=== WHAT NEEDS TO BE DONE ===
Produce an exact copy of all records below.

────────────────────────────────────────

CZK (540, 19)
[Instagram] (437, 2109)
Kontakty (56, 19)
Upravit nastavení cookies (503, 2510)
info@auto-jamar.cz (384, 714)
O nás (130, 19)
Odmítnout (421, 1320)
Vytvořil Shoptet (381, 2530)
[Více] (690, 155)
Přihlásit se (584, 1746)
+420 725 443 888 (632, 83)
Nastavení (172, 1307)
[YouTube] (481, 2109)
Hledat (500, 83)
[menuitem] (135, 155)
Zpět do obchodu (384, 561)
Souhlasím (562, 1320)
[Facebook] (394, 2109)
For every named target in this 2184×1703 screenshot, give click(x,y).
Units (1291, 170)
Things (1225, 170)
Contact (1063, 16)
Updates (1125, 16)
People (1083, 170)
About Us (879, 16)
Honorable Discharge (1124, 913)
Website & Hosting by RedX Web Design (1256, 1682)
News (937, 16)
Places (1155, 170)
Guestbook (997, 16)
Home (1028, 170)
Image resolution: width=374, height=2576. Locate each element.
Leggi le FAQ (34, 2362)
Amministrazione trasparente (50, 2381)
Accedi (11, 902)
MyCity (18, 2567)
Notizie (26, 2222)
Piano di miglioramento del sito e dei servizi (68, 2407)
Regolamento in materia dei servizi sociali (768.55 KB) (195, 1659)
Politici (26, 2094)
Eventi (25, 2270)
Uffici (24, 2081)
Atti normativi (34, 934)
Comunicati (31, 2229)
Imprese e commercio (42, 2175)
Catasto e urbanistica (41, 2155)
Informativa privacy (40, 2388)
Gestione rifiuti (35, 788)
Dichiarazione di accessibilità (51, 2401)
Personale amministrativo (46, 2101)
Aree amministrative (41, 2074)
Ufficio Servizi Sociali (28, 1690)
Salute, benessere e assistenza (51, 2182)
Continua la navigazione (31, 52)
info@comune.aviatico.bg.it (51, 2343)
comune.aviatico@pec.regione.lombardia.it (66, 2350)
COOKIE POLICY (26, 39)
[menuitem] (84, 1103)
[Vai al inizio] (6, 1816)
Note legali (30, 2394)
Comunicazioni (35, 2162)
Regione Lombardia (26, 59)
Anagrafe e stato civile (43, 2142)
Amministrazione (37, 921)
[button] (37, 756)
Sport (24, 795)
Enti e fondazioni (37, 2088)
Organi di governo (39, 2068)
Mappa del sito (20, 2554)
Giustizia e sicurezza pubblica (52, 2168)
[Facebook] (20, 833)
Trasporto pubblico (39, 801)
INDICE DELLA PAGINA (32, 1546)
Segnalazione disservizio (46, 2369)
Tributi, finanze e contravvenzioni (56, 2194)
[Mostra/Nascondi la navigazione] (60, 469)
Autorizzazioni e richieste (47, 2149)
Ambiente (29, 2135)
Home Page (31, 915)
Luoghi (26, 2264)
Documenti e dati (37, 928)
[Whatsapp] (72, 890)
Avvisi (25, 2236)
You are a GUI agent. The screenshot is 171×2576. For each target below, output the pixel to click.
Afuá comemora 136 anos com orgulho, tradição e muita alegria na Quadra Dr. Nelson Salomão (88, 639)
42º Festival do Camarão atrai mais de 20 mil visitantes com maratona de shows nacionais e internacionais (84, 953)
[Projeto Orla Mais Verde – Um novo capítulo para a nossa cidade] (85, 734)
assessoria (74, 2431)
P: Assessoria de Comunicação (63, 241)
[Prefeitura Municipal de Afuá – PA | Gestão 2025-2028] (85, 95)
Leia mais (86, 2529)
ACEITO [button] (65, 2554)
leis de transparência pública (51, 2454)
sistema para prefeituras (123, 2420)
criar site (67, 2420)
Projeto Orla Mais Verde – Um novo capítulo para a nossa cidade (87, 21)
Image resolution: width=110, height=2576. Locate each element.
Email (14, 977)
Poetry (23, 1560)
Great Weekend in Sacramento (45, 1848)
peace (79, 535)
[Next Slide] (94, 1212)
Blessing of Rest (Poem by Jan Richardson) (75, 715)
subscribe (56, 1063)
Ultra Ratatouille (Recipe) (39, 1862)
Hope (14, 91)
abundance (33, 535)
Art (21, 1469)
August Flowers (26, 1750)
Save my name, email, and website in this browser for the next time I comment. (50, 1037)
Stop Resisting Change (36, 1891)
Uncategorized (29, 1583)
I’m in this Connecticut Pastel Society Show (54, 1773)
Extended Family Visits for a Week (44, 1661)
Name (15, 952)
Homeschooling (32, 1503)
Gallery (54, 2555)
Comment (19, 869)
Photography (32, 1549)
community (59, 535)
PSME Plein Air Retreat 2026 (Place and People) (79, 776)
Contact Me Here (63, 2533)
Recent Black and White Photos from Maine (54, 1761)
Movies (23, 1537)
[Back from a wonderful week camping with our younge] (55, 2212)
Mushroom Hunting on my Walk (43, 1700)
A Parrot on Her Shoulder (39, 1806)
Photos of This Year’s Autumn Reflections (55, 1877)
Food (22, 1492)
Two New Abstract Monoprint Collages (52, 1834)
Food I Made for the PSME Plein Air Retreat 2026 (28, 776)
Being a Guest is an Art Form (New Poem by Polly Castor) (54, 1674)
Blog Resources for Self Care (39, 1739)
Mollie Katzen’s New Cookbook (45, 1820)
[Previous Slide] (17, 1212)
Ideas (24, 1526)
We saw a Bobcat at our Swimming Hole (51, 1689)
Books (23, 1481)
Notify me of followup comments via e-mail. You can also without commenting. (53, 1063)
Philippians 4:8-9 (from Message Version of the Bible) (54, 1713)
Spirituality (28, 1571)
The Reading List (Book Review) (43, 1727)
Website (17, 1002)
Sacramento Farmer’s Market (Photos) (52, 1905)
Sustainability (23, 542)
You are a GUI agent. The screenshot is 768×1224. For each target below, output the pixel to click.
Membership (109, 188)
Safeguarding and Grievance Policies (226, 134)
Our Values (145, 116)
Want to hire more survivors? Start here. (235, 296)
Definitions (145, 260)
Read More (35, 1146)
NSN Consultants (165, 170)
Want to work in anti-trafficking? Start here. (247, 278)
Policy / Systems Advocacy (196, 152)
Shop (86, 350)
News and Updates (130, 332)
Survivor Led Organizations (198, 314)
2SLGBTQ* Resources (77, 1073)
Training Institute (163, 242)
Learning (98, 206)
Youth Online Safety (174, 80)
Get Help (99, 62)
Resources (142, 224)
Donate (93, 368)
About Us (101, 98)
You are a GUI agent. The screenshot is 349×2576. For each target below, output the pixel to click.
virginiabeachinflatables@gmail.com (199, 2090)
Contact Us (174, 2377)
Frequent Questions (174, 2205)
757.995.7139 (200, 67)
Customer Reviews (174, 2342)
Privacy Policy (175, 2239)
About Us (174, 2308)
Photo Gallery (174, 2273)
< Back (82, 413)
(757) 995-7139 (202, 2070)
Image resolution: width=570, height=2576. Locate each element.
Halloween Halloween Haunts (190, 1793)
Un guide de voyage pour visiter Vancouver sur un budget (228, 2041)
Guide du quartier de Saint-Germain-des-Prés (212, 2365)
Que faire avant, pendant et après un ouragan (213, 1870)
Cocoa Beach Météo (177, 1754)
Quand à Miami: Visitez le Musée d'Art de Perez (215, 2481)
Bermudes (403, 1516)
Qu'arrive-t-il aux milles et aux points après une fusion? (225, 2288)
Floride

────────────────────────────────────────

=== RESPONSE AREA ===
CZK (540, 19)
[Instagram] (437, 2109)
Kontakty (56, 19)
Upravit nastavení cookies (503, 2510)
info@auto-jamar.cz (384, 714)
O nás (130, 19)
Odmítnout (421, 1320)
Vytvořil Shoptet (381, 2530)
[Více] (690, 155)
Přihlásit se (584, 1746)
+420 725 443 888 (632, 83)
Nastavení (172, 1307)
[YouTube] (481, 2109)
Hledat (500, 83)
[menuitem] (135, 155)
Zpět do obchodu (384, 561)
Souhlasím (562, 1320)
[Facebook] (394, 2109)
For every named target in this 2184×1703 screenshot, give click(x,y).
Units (1291, 170)
Things (1225, 170)
Contact (1063, 16)
Updates (1125, 16)
People (1083, 170)
About Us (879, 16)
Honorable Discharge (1124, 913)
Website & Hosting by RedX Web Design (1256, 1682)
News (937, 16)
Places (1155, 170)
Guestbook (997, 16)
Home (1028, 170)
Image resolution: width=374, height=2576. Locate each element.
Leggi le FAQ (34, 2362)
Amministrazione trasparente (50, 2381)
Accedi (11, 902)
MyCity (18, 2567)
Notizie (26, 2222)
Piano di miglioramento del sito e dei servizi (68, 2407)
Regolamento in materia dei servizi sociali (768.55 KB) (195, 1659)
Politici (26, 2094)
Eventi (25, 2270)
Uffici (24, 2081)
Atti normativi (34, 934)
Comunicati (31, 2229)
Imprese e commercio (42, 2175)
Catasto e urbanistica (41, 2155)
Informativa privacy (40, 2388)
Gestione rifiuti (35, 788)
Dichiarazione di accessibilità (51, 2401)
Personale amministrativo (46, 2101)
Aree amministrative (41, 2074)
Ufficio Servizi Sociali (28, 1690)
Salute, benessere e assistenza (51, 2182)
Continua la navigazione (31, 52)
info@comune.aviatico.bg.it (51, 2343)
comune.aviatico@pec.regione.lombardia.it (66, 2350)
COOKIE POLICY (26, 39)
[menuitem] (84, 1103)
[Vai al inizio] (6, 1816)
Note legali (30, 2394)
Comunicazioni (35, 2162)
Regione Lombardia (26, 59)
Anagrafe e stato civile (43, 2142)
Amministrazione (37, 921)
[button] (37, 756)
Sport (24, 795)
Enti e fondazioni (37, 2088)
Organi di governo (39, 2068)
Mappa del sito (20, 2554)
Giustizia e sicurezza pubblica (52, 2168)
[Facebook] (20, 833)
Trasporto pubblico (39, 801)
INDICE DELLA PAGINA (32, 1546)
Segnalazione disservizio (46, 2369)
Tributi, finanze e contravvenzioni (56, 2194)
[Mostra/Nascondi la navigazione] (60, 469)
Autorizzazioni e richieste (47, 2149)
Ambiente (29, 2135)
Home Page (31, 915)
Luoghi (26, 2264)
Documenti e dati (37, 928)
[Whatsapp] (72, 890)
Avvisi (25, 2236)
You are a GUI agent. The screenshot is 171×2576. For each target below, output the pixel to click.
Afuá comemora 136 anos com orgulho, tradição e muita alegria na Quadra Dr. Nelson Salomão (88, 639)
42º Festival do Camarão atrai mais de 20 mil visitantes com maratona de shows nacionais e internacionais (84, 953)
[Projeto Orla Mais Verde – Um novo capítulo para a nossa cidade] (85, 734)
assessoria (74, 2431)
P: Assessoria de Comunicação (63, 241)
[Prefeitura Municipal de Afuá – PA | Gestão 2025-2028] (85, 95)
Leia mais (86, 2529)
ACEITO [button] (65, 2554)
leis de transparência pública (51, 2454)
sistema para prefeituras (123, 2420)
criar site (67, 2420)
Projeto Orla Mais Verde – Um novo capítulo para a nossa cidade (87, 21)
Image resolution: width=110, height=2576. Locate each element.
Email (14, 977)
Poetry (23, 1560)
Great Weekend in Sacramento (45, 1848)
peace (79, 535)
[Next Slide] (94, 1212)
Blessing of Rest (Poem by Jan Richardson) (75, 715)
subscribe (56, 1063)
Ultra Ratatouille (Recipe) (39, 1862)
Hope (14, 91)
abundance (33, 535)
Art (21, 1469)
August Flowers (26, 1750)
Save my name, email, and website in this browser for the next time I comment. (50, 1037)
Stop Resisting Change (36, 1891)
Uncategorized (29, 1583)
I’m in this Connecticut Pastel Society Show (54, 1773)
Extended Family Visits for a Week (44, 1661)
Name (15, 952)
Homeschooling (32, 1503)
Gallery (54, 2555)
Comment (19, 869)
Photography (32, 1549)
community (59, 535)
PSME Plein Air Retreat 2026 (Place and People) (79, 776)
Contact Me Here (63, 2533)
Recent Black and White Photos from Maine (54, 1761)
Movies (23, 1537)
[Back from a wonderful week camping with our younge] (55, 2212)
Mushroom Hunting on my Walk (43, 1700)
A Parrot on Her Shoulder (39, 1806)
Photos of This Year’s Autumn Reflections (55, 1877)
Food (22, 1492)
Two New Abstract Monoprint Collages (52, 1834)
Food I Made for the PSME Plein Air Retreat 2026 (28, 776)
Being a Guest is an Art Form (New Poem by Polly Castor) (54, 1674)
Blog Resources for Self Care (39, 1739)
Mollie Katzen’s New Cookbook (45, 1820)
[Previous Slide] (17, 1212)
Ideas (24, 1526)
We saw a Bobcat at our Swimming Hole (51, 1689)
Books (23, 1481)
Notify me of followup comments via e-mail. You can also without commenting. (53, 1063)
Philippians 4:8-9 (from Message Version of the Bible) (54, 1713)
Spirituality (28, 1571)
The Reading List (Book Review) (43, 1727)
Website (17, 1002)
Sacramento Farmer’s Market (Photos) (52, 1905)
Sustainability (23, 542)
You are a GUI agent. The screenshot is 768×1224. For each target below, output the pixel to click.
Membership (109, 188)
Safeguarding and Grievance Policies (226, 134)
Our Values (145, 116)
Want to hire more survivors? Start here. (235, 296)
Definitions (145, 260)
Read More (35, 1146)
NSN Consultants (165, 170)
Want to work in anti-trafficking? Start here. (247, 278)
Policy / Systems Advocacy (196, 152)
Shop (86, 350)
News and Updates (130, 332)
Survivor Led Organizations (198, 314)
2SLGBTQ* Resources (77, 1073)
Training Institute (163, 242)
Learning (98, 206)
Youth Online Safety (174, 80)
Get Help (99, 62)
Resources (142, 224)
Donate (93, 368)
About Us (101, 98)
You are a GUI agent. The screenshot is 349×2576. For each target below, output the pixel to click.
virginiabeachinflatables@gmail.com (199, 2090)
Contact Us (174, 2377)
Frequent Questions (174, 2205)
757.995.7139 (200, 67)
Customer Reviews (174, 2342)
Privacy Policy (175, 2239)
About Us (174, 2308)
Photo Gallery (174, 2273)
< Back (82, 413)
(757) 995-7139 (202, 2070)
Image resolution: width=570, height=2576. Locate each element.
Halloween Halloween Haunts (190, 1793)
Un guide de voyage pour visiter Vancouver sur un budget (228, 2041)
Guide du quartier de Saint-Germain-des-Prés (212, 2365)
Que faire avant, pendant et après un ouragan (213, 1870)
Cocoa Beach Météo (177, 1754)
Quand à Miami: Visitez le Musée d'Art de Perez (215, 2481)
Bermudes (403, 1516)
Qu'arrive-t-il aux milles et aux points après une fusion? (225, 2288)
Floride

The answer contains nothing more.